Medium-term future for banks
What is on the cards for the industry? According to Cytonn investments, banks will look to manage the industry-wide deteriorating asset quality. This will involve further tightening of credit standards as banks cherry pick low risk credit consumers and increase focus on secured, collateral-based lending. In the current regime of compressed interest margins focus on Non-Funded Income (NFI) is likely to continue, as banks aim to grow transactional income through agency banking, internet and mobile technologies.
“Cost containment is likely to continue being a focus area. We thus expect continued restructuring, possible leading to staff layoffs, as staff headcount demands reduce, on increased usage of mobile and internet channels,” said analysts at Cytonn in a research note published in June. With increased emphasis on anti-money laundering and fraudulent transactions, banks are also expected to be keener on streamlining their operational processes and procedures in line with global standards and regulatory bodies.

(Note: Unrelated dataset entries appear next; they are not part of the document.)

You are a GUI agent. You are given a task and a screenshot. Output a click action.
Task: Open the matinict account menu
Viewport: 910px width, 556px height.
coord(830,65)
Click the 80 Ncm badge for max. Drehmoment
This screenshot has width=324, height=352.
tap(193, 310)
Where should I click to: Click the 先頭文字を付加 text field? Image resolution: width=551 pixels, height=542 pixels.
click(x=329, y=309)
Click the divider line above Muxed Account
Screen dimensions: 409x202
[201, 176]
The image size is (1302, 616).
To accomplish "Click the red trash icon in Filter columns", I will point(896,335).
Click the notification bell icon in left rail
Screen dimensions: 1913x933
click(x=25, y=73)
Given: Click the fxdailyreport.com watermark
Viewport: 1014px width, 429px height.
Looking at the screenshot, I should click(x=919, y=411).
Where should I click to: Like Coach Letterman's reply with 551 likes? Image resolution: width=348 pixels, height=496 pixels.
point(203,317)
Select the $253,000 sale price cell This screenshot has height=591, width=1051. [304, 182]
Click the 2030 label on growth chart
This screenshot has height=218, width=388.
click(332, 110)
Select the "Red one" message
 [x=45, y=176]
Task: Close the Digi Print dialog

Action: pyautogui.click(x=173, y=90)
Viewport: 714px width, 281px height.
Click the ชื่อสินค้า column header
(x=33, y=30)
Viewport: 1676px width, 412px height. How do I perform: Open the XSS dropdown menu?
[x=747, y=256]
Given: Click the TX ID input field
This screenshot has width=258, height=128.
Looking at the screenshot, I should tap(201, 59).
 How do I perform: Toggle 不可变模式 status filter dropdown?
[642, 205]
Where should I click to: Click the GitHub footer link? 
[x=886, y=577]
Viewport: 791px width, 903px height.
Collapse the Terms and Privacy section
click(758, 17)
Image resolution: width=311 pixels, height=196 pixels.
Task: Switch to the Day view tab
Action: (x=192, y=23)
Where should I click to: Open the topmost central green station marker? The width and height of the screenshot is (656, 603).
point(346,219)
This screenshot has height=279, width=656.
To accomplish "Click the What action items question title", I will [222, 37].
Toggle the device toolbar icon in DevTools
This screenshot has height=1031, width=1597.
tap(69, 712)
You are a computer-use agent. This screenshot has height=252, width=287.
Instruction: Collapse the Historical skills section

Consolidation and regional expansion
The banking sector has recently been home to consolidation activity as players in the sector are either acquired or merged, leading to formation of relatively larger, well capitalised and possibly more stable entities. KCB Group in April issued its proposal to acquire 100 per cent of all the ordinary shares of National Bank of Kenya (NBK) through a share swap of 1 ordinary share of KCB for every 10 NBK shares. The transaction will create the largest bank by assets in East Africa.
In January 2019, NIC Group and Commercial Bank of Africa (CBA) signed their agreement to a proposed merger between the two banks that was first announced in December. Regional expansion too remains a top theme for the sector as Kenyan banks grow their operations into neighbouring countries in search for growth, to diversify their earnings as competition intensifies in the local market. This is to rig fence profitability which is largely at risk for most of the lenders under the current interest cap regime.
Late June, Equity Group said it had opened a commercial representative office in Addis Ababa, Ethiopia, which was set to commence operations in July. This, said the Group CEO and MD James Mwangi, is in line with the bank’s strategy to expand into 10 African countries within the year. Expansion into the Ethiopian market is the first phase of the regional expansion drive to attain Pan African status, said the Bank which now joins KCB Group in the Ethiopia foray. With a strong retail and digital banking expertise, the Ethiopian market presents a vast untapped market for the two largest banks to exploit, with an estimated population of 105.0 million. “The ongoing shift in reforms to more liberal policies by the current regime should see more banks venture into the country,” said Cytonn.
Stringent regulatory environment
Regulation remained a key aspect that affected the banking sector, with the regulatory environment evolving and becoming increasingly stringent. Key changes in the regulatory environment have been the introduction of the Banking Sector Charter, sponsored by the Central Bank of Kenya. This is to guide service provision in the sector. The Charter which came into effect in March 2019, aims to instil discipline in the banking sector to make it responsive to the needs of the banked population. It is expected to facilitate a market-driven transformation of the Kenyan banking sector, thereby considerably improving the quality of service provided, as well as increase the access to affordable financial services for the unbanked and under-served population. The impending implementation of the charter will likely introduce risk-based credit scoring, which requires banks to extend credit based on their credit scores, as determined by licensed credit reference bureaus.
The interest rate cap remains a thorn in the flesh for the sector. Early this year, the High Court suspended the Banking (Amendment) Act 2015 for one year, terming it as unconstitutional. Treasury Cabinet Secretary Henry Rotich in his budget speech in June said he is keen to repeal the Act, citing that since its enactment, the law has failed to meet its objective of improved credit access, especially to MSMEs.